Within the entries that follow, show each line where the word "College" occurs.

## Supplied data:
+++

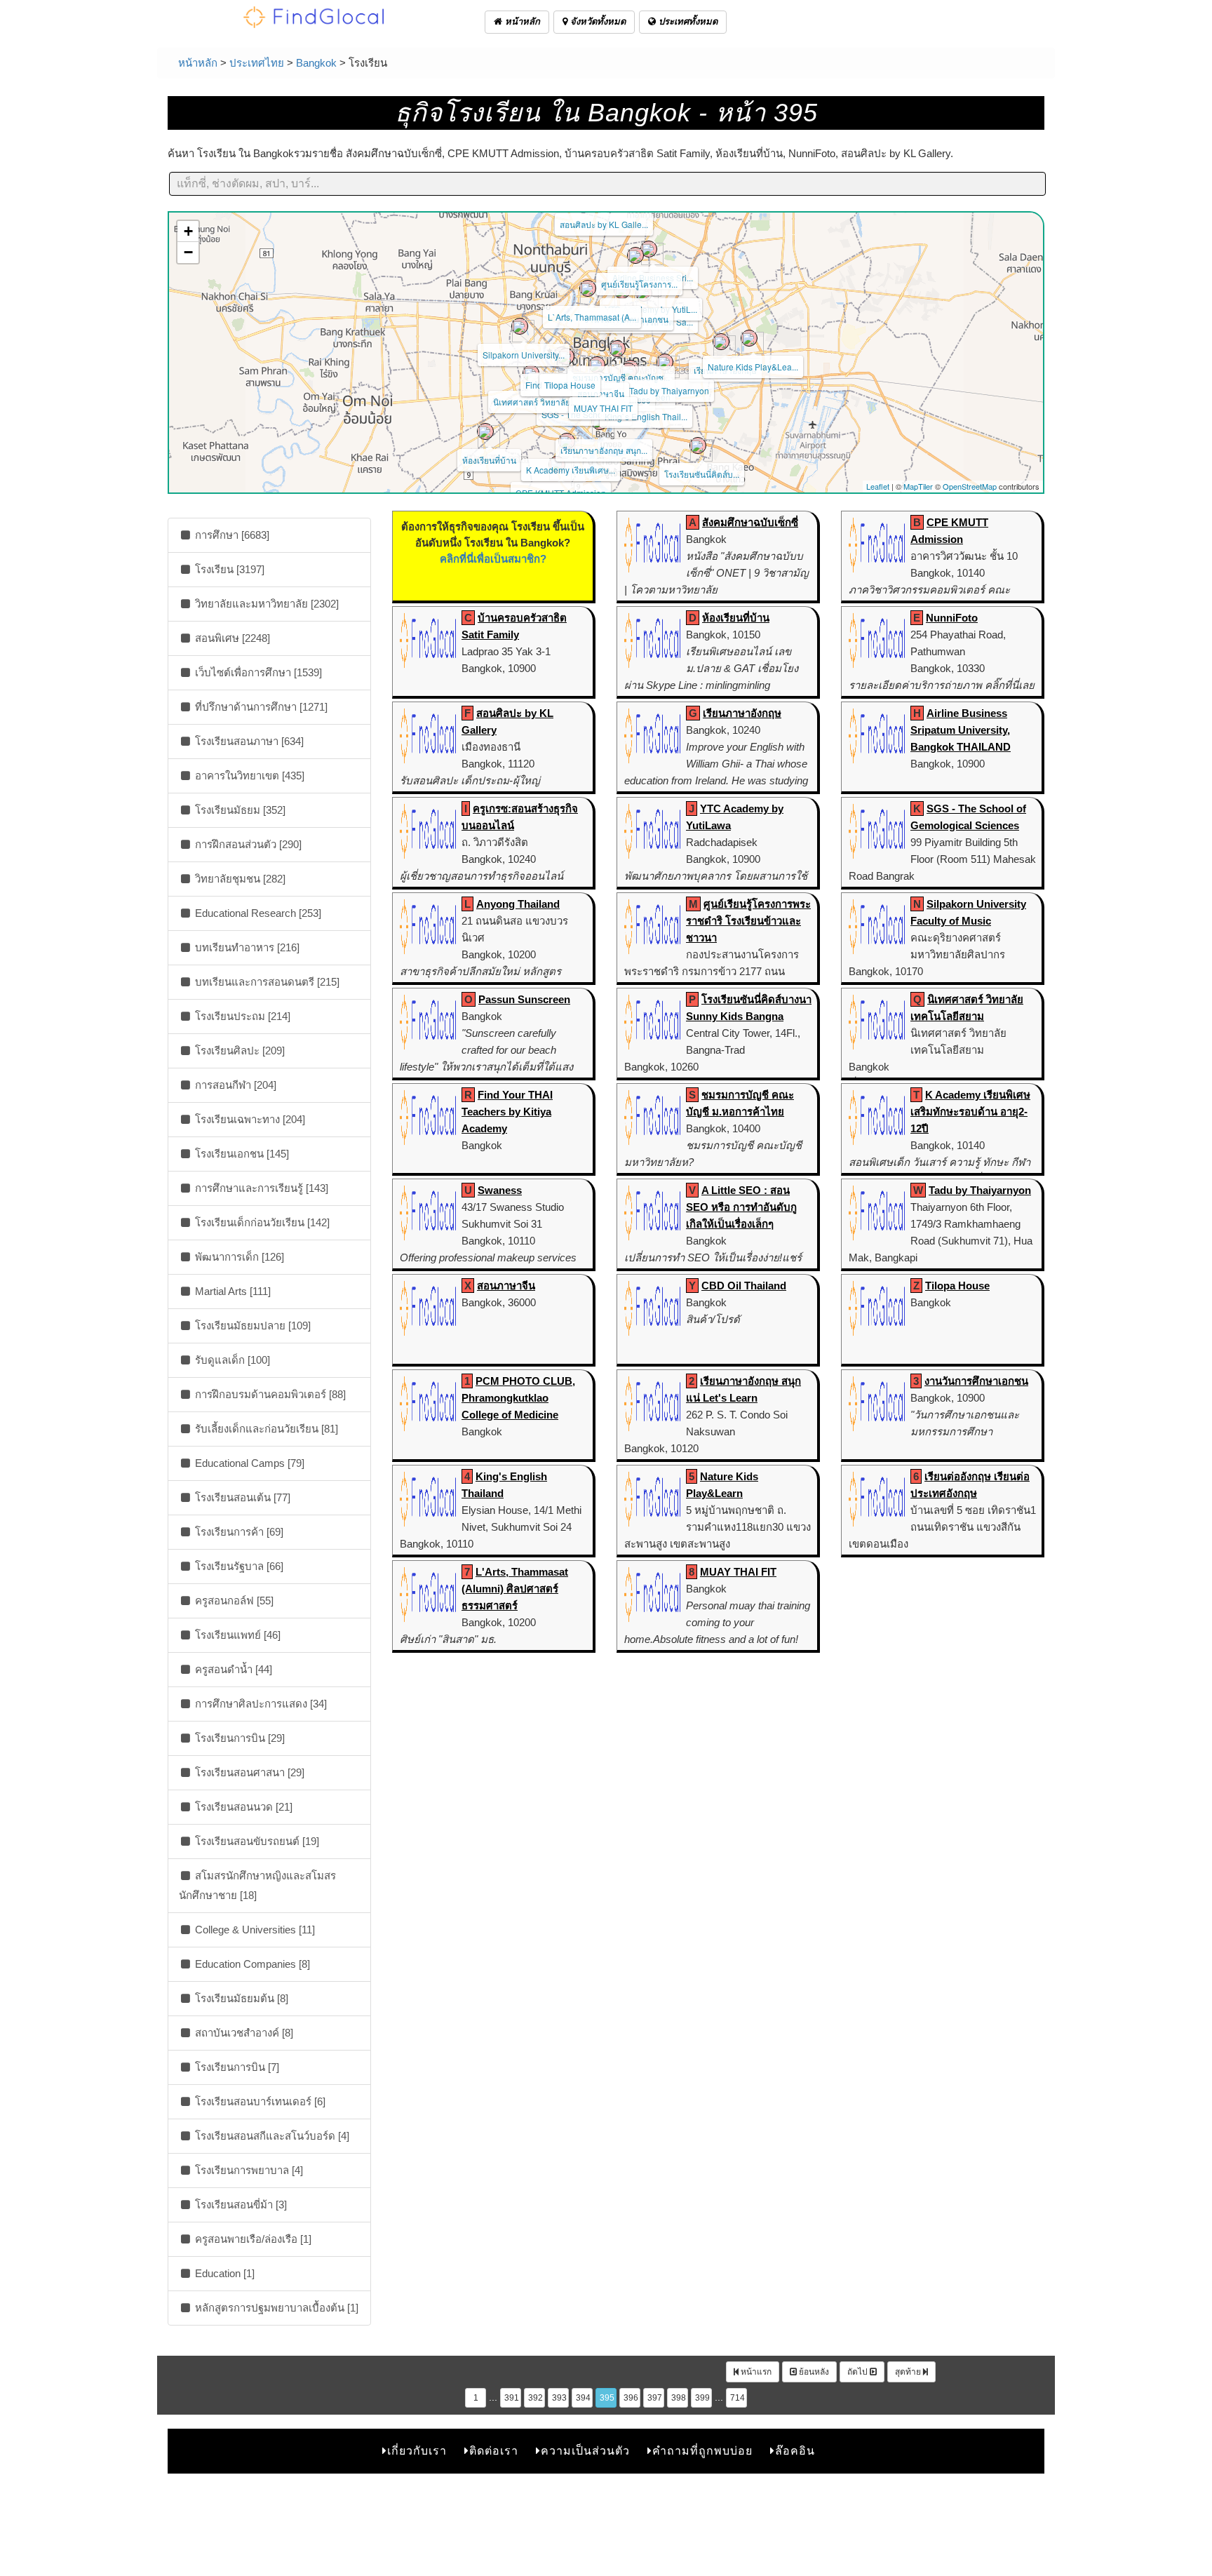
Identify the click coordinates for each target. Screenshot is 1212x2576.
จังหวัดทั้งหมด (596, 21)
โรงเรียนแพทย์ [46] (236, 1635)
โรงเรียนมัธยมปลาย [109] (251, 1325)
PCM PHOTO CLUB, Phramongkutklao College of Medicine (518, 1398)
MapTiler (918, 486)
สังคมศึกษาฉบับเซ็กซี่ (750, 522)
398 (678, 2398)
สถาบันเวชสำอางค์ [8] (242, 2033)
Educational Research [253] (256, 913)
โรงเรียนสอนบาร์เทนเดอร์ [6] (258, 2101)
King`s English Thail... (646, 416)
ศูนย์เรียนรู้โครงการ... (639, 284)
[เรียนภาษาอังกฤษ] (721, 341)
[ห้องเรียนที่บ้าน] (485, 431)
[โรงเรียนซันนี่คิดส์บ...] (697, 445)
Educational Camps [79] (248, 1463)
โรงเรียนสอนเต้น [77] (241, 1497)
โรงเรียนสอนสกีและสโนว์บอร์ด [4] (270, 2136)
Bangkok (316, 63)
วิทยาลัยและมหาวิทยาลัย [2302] (265, 604)
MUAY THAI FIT (603, 408)
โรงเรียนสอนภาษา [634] (248, 741)
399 (702, 2398)
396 (631, 2398)
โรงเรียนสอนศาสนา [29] (248, 1772)
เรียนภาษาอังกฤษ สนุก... (603, 450)
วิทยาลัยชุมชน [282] (238, 879)
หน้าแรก (755, 2372)
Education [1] (223, 2273)
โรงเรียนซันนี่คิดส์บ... (701, 474)
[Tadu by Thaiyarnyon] (664, 362)
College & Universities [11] (253, 1930)
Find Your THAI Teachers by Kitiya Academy (507, 1111)
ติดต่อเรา (493, 2451)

+++

## The answer:
PCM PHOTO CLUB, Phramongkutklao College of Medicine (518, 1398)
College & Universities [11] (253, 1930)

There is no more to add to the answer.